----- Input records
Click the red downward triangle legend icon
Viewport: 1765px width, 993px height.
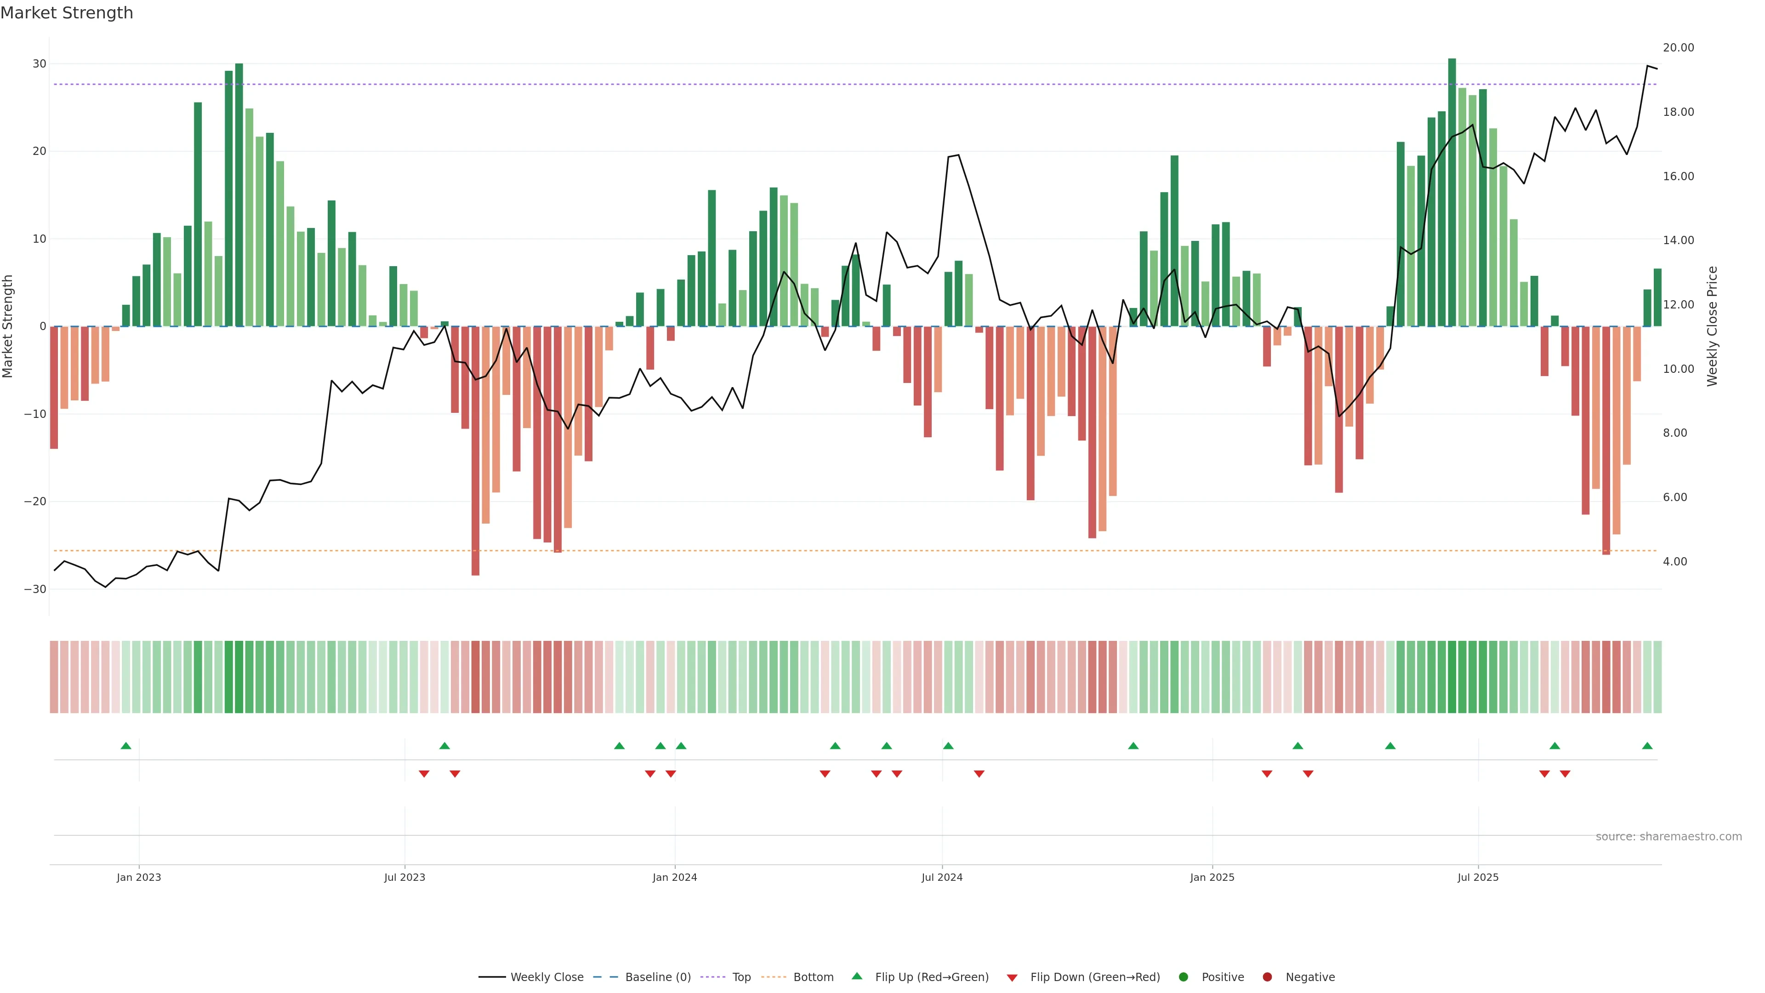tap(1012, 978)
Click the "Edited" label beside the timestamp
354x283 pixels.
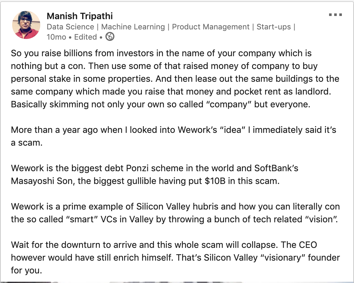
----------
## Do this
Turn the lines of the entries into a Markdown table with the columns Row and Line, skipping blank lines. Begin at the line that contains "beside the timestamp", stop after the last line of the entries, and leave the pictures out.

## Response to this exercise
| Row | Line |
|---|---|
| 1 | Click the "Edited" label beside the timestamp |
| 2 | 354x283 pixels. |